Collected data entries:
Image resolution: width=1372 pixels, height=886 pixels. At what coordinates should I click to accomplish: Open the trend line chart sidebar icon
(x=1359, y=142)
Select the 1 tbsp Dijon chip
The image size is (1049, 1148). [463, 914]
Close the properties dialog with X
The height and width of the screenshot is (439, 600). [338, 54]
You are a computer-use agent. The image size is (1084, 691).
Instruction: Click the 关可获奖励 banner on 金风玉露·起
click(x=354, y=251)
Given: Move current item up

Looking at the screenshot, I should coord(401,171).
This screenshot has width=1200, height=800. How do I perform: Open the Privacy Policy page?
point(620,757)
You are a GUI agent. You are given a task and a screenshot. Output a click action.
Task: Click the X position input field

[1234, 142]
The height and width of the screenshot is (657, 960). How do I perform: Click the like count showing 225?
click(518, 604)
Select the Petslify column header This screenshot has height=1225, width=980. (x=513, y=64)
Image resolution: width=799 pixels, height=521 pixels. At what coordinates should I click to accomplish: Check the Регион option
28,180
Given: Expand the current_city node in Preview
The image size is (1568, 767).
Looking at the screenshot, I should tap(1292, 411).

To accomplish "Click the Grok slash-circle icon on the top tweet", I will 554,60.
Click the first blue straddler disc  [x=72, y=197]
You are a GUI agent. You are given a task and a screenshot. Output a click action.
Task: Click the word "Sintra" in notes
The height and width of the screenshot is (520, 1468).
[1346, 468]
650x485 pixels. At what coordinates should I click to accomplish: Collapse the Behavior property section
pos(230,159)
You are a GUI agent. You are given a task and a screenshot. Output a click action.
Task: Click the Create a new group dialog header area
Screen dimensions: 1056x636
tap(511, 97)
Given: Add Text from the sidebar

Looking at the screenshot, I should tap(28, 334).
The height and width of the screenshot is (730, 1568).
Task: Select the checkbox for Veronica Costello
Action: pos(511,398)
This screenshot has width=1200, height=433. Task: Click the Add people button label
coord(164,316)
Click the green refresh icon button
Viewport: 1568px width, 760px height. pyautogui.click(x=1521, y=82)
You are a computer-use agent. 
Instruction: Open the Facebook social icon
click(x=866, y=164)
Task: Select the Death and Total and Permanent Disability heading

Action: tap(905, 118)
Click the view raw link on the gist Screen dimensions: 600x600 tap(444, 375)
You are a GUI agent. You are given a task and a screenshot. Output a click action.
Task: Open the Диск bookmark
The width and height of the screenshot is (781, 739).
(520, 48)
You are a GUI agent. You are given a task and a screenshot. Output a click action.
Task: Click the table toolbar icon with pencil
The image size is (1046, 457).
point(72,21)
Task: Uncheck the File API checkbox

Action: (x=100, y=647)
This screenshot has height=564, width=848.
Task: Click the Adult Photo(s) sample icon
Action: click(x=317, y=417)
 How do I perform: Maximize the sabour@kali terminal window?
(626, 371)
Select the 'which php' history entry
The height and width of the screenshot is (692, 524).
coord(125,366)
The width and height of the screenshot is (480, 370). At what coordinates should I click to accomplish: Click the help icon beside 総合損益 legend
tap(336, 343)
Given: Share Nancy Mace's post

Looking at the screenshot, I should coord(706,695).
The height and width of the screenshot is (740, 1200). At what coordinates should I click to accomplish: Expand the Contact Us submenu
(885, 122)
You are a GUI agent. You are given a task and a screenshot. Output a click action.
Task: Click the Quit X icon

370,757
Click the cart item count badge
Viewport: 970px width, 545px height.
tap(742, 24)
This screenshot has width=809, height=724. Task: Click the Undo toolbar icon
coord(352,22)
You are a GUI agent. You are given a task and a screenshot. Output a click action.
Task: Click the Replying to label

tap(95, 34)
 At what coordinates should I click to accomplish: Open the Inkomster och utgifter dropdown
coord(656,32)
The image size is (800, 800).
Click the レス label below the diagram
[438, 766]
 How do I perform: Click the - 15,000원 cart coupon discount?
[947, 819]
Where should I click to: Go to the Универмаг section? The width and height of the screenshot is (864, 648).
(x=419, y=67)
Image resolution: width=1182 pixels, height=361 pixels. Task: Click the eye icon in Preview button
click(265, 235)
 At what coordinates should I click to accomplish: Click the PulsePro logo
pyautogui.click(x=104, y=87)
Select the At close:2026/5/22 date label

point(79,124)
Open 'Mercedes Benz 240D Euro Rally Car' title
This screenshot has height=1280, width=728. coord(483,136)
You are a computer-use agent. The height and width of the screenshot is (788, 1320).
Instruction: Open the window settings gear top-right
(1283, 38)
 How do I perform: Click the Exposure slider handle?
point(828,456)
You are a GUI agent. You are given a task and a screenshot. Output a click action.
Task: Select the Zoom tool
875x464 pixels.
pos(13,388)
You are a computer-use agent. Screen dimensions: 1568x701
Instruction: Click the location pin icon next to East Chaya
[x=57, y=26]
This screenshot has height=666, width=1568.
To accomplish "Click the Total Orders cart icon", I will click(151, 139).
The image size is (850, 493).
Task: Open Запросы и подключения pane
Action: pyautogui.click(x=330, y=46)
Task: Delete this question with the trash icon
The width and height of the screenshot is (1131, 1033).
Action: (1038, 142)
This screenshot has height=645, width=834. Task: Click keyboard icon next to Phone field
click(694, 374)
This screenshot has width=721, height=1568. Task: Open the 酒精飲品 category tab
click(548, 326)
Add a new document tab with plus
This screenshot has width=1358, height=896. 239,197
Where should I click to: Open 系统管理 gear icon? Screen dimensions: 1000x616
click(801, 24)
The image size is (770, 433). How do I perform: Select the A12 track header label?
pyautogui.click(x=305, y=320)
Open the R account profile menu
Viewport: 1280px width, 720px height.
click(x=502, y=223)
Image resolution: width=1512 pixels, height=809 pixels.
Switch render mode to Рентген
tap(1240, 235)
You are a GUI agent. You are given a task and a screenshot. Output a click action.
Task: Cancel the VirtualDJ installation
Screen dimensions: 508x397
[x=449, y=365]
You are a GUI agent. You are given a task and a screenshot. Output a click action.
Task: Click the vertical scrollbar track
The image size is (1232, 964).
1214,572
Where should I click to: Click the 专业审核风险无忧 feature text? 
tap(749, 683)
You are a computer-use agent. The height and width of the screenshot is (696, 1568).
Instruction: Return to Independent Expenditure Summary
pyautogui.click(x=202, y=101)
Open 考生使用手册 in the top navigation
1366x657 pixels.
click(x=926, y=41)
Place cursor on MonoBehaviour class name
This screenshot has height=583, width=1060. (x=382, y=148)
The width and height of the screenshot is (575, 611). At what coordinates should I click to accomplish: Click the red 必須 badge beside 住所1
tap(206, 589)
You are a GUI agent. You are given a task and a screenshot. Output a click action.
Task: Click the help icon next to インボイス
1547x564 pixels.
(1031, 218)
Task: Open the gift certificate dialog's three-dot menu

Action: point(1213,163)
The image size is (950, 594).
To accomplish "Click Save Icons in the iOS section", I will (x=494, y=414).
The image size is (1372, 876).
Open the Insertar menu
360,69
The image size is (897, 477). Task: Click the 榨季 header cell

### WHAT IS EXPECTED
From the opening line of the data above through the line holding "Click the first", give every line again exactly as it stands.

### WORKED SOLUTION
Image resolution: width=1372 pixels, height=886 pixels. At what coordinates should I click to accomplish: Open the trend line chart sidebar icon
(x=1359, y=142)
Select the 1 tbsp Dijon chip
The image size is (1049, 1148). [463, 914]
Close the properties dialog with X
The height and width of the screenshot is (439, 600). [338, 54]
You are a computer-use agent. The image size is (1084, 691).
Instruction: Click the 关可获奖励 banner on 金风玉露·起
click(x=354, y=251)
Given: Move current item up

Looking at the screenshot, I should coord(401,171).
This screenshot has width=1200, height=800. How do I perform: Open the Privacy Policy page?
point(620,757)
You are a GUI agent. You are given a task and a screenshot. Output a click action.
Task: Click the X position input field

[1234, 142]
The height and width of the screenshot is (657, 960). How do I perform: Click the like count showing 225?
click(518, 604)
Select the Petslify column header This screenshot has height=1225, width=980. (x=513, y=64)
Image resolution: width=799 pixels, height=521 pixels. At what coordinates should I click to accomplish: Check the Регион option
28,180
Given: Expand the current_city node in Preview
The image size is (1568, 767).
Looking at the screenshot, I should tap(1292, 411).

To accomplish "Click the Grok slash-circle icon on the top tweet", I will 554,60.
Click the first blue straddler disc  [x=72, y=197]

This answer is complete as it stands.